The internet is obviously a very good resource for finding secondary data but, since we have not collected the information ourselves, we should be a little more sceptical about what we find. Just because one piece of data says one thing does not make it true as the person carrying out the experiment may have been careless by not paying attention to certain factors. This would make the data unreliable.
Grouped data
When looking at data we may want to split the findings into groups to make the data easier to manage. When doing this we need to make sure that the groups are not ambiguous, as seen earlier (no values could go into two groups). As well as this the group size should be collected with great care. If group sizes are too small then the data would become spread out and we would eventually get one observation in each group: this would make grouping the data pointless!

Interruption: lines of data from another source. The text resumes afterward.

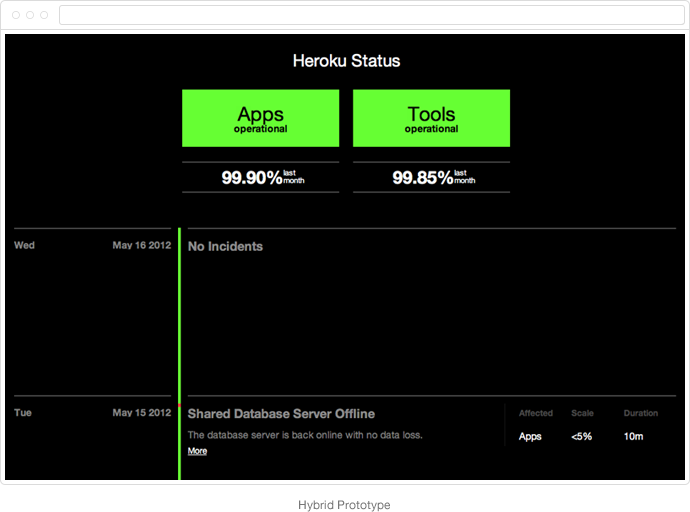The width and height of the screenshot is (690, 512).
Task: Click the No Incidents entry
Action: [x=225, y=246]
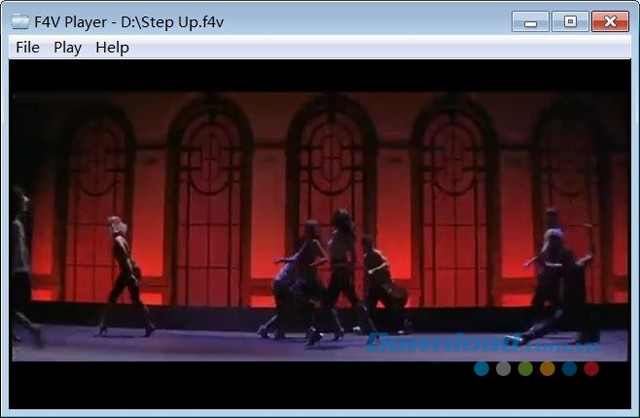Click the gray dot under the watermark

coord(504,368)
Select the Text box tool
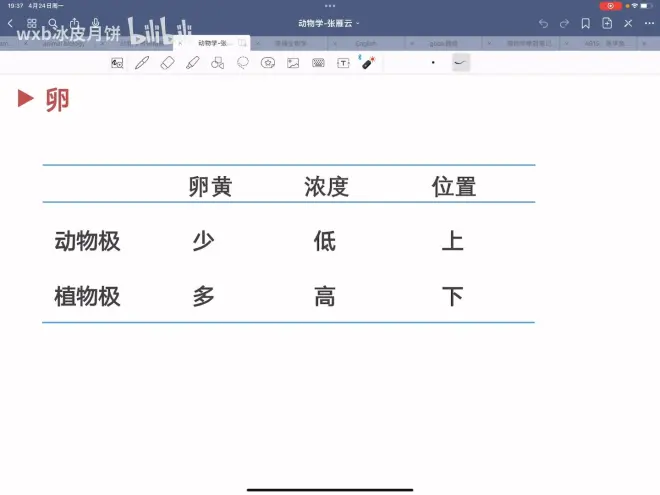 [x=343, y=63]
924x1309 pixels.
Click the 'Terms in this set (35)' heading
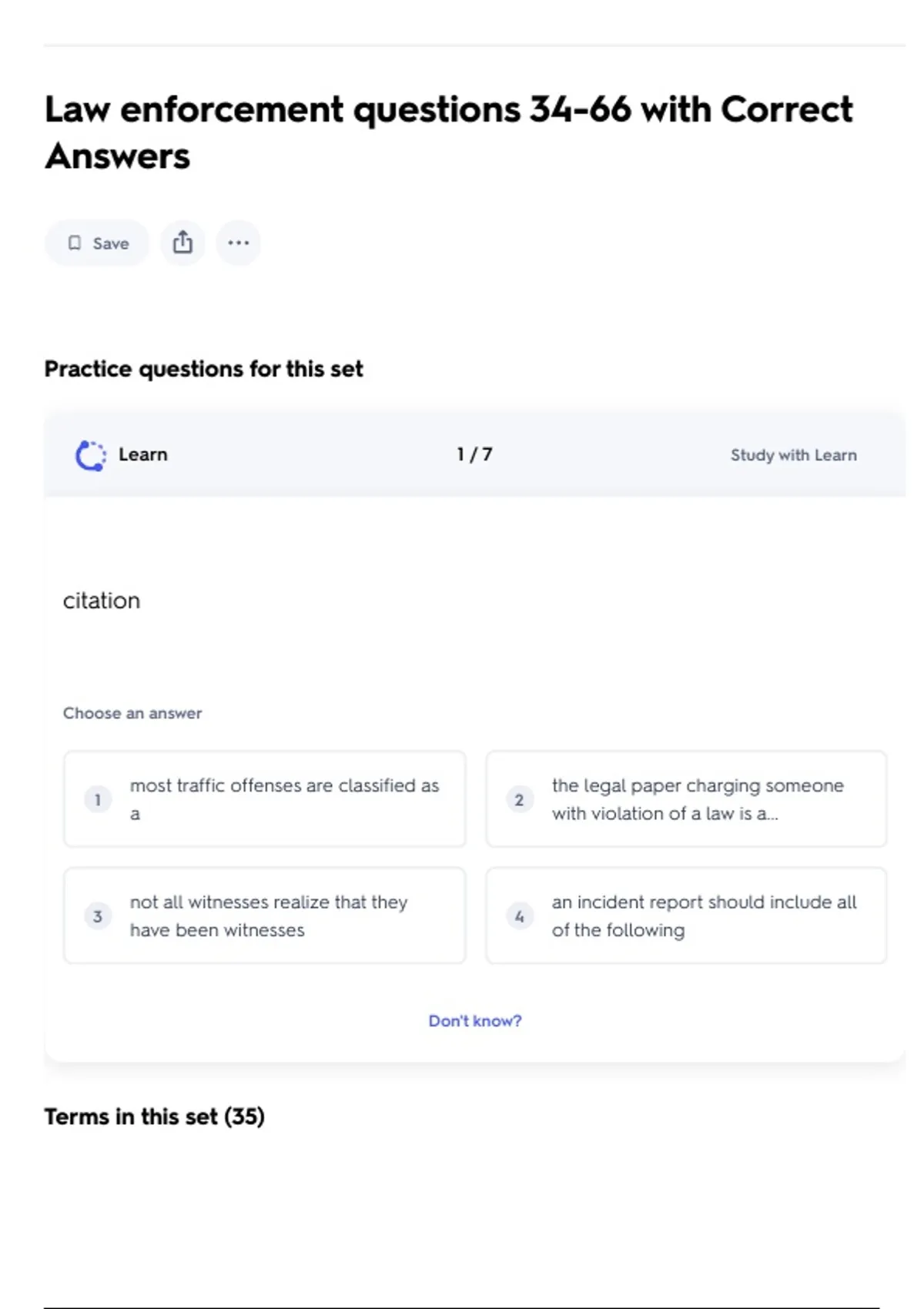pos(154,1116)
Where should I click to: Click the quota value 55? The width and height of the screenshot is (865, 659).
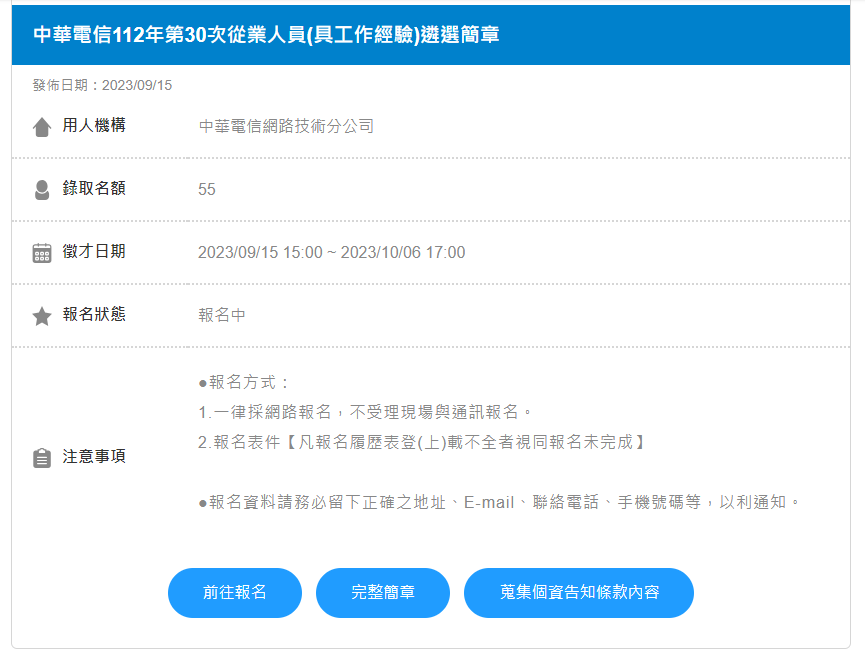pos(207,190)
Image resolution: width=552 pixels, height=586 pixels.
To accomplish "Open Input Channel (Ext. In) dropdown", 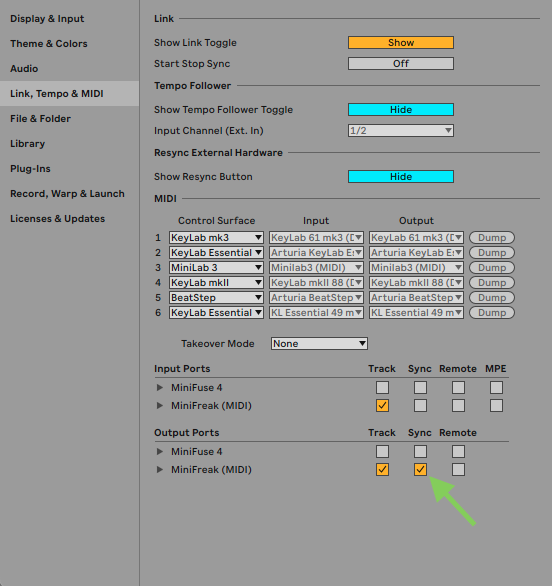I will click(x=401, y=130).
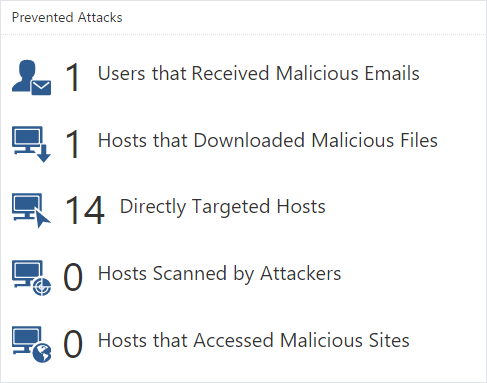Open Hosts Scanned by Attackers
Image resolution: width=487 pixels, height=383 pixels.
click(219, 274)
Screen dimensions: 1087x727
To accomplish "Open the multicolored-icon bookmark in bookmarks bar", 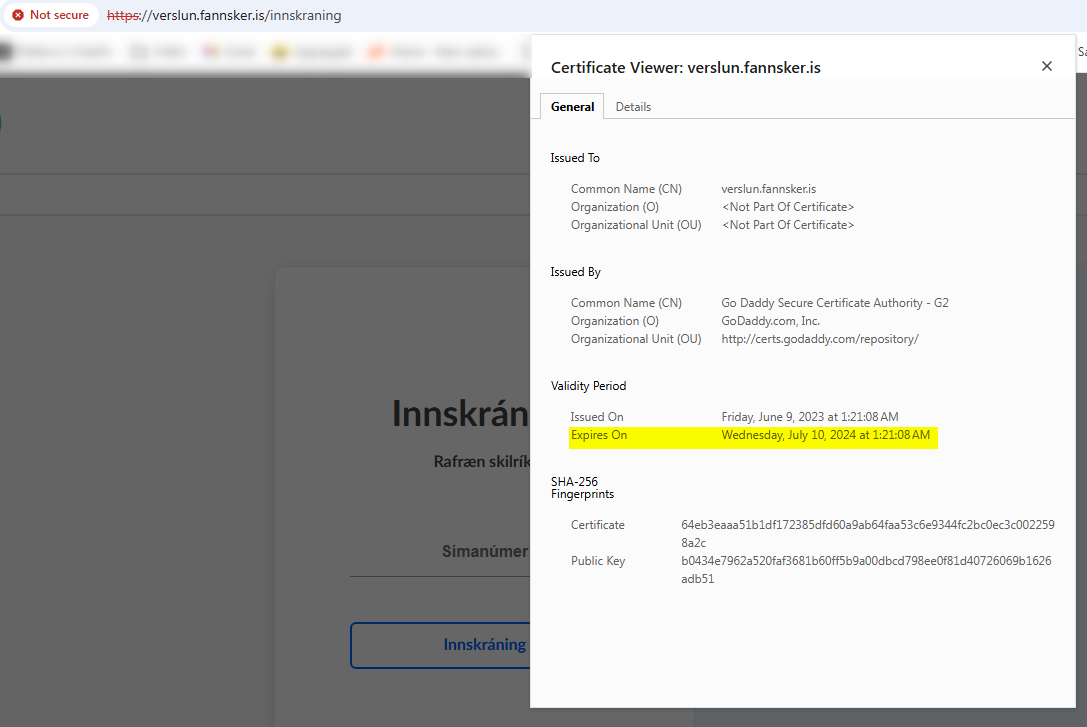I will 211,51.
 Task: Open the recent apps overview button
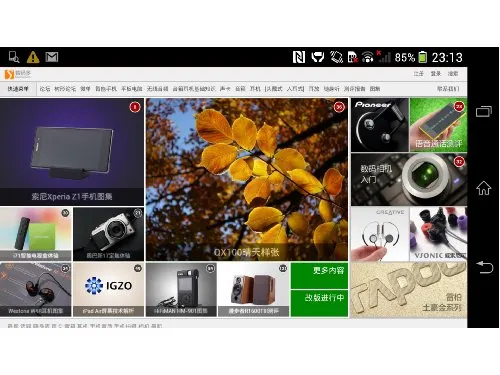[x=484, y=111]
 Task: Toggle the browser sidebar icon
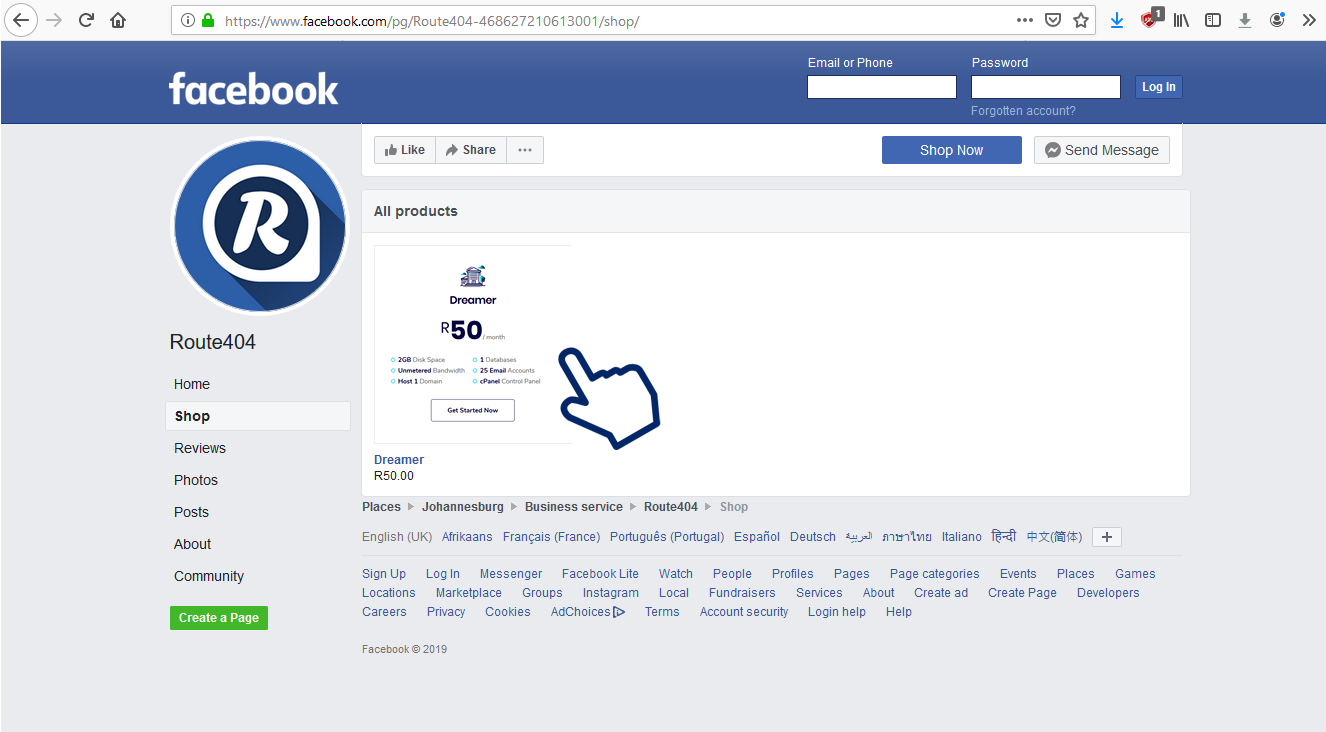pyautogui.click(x=1213, y=20)
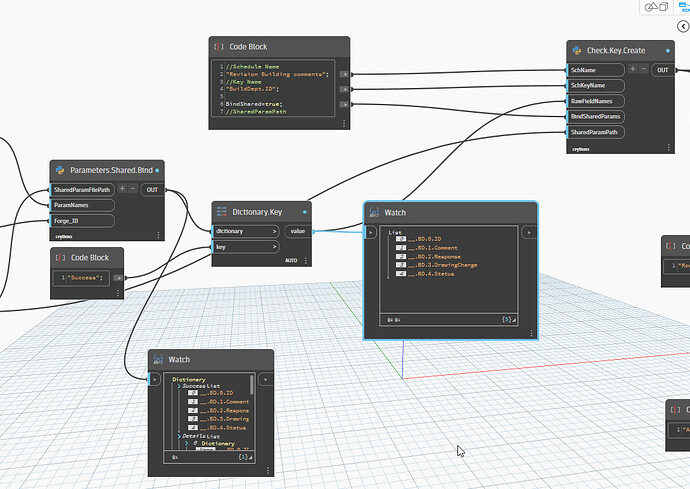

Another mistake would be for the intervals to be too large. This could make every value take the same group which would again make the grouping of data pointless. If a doctor measured people’s body temperatures and decided to group the results in classes of 10°C then every person’s temperature would fall into the same category and the other intervals would have no data in them. Clearly, we wish to avoid this as we would simply be wasting time and not learn anything new about the data that we have.
Discrete and continuous data
There are two types of commutative data: discrete and continuous. Discrete data means that an answer must be a certain value. There could be a large number of possible values that the data might be but there must be a finite number. An example of this would be if you were to ask people their age in years. Clearly, people must be a certain age which would be from 0 to 120 (unless someone is very old and even then their age must be a specific number).
Continuous data can be any number and is not limited by having to fall into a certain category. This basically means that the data collected could have an infinite amount of numbers after the decimal point. So, if we were to measure the temperature outside we could get the value 15.9°C, but this value has been rounded. By measuring the value more accurately we could get the temperature to any number of decimals such as 15.9354127283… which could go on forever. Continuous data can still be limited above and below. Just because we said that continuous data is limited does not mean that it must have a minimum and maximum, it simply means that if we were to measure to a higher accuracy the number would keep getting closer to the true value by gaining numbers after the decimal point. Since continuous data is not destined to fall into a certain category the data must be grouped.
Things to be wary of
One of the main things that you should be wary of when looking at data is to make sure that the information is not biased. This is when the information has been collected under false pretences and will therefore not show a true picture of reality.
Obviously, the questions that are used need to be fair and no assumptions should be made of the participant. This is much easier to control when conducting your own surveys but, when using secondary data, a source with a good reputation should be used to make sure that the information has been collected correctly.